======== Records provided
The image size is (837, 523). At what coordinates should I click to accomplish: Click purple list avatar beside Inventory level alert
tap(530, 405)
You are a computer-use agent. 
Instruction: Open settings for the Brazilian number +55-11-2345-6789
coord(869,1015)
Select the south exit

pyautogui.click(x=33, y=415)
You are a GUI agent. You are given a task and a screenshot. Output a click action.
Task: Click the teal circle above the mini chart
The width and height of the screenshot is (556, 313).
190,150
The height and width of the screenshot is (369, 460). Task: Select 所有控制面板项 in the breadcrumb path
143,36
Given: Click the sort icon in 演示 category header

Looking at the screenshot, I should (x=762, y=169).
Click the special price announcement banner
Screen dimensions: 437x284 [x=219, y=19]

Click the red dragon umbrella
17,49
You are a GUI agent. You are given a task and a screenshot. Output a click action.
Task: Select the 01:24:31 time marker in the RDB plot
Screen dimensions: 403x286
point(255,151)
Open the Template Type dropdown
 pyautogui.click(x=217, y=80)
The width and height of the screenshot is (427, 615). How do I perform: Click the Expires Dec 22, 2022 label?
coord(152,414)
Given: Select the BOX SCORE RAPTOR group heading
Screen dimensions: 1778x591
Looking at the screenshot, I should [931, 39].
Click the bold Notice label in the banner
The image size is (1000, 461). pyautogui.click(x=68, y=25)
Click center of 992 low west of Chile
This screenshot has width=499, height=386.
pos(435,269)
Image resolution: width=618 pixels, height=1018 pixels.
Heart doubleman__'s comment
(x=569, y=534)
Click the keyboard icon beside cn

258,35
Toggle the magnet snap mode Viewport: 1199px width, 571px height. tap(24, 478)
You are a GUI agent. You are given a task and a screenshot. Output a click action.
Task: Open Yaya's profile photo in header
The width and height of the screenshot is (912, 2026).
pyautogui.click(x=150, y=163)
================
▶ [Exercise directions]: Only these are to be transcribed: the line with "Task: Open Yaya's profile photo in header" and every line after it through the last line of the entries, each exactly.

▶ [Solution for this task]:
Task: Open Yaya's profile photo in header
The width and height of the screenshot is (912, 2026).
pyautogui.click(x=150, y=163)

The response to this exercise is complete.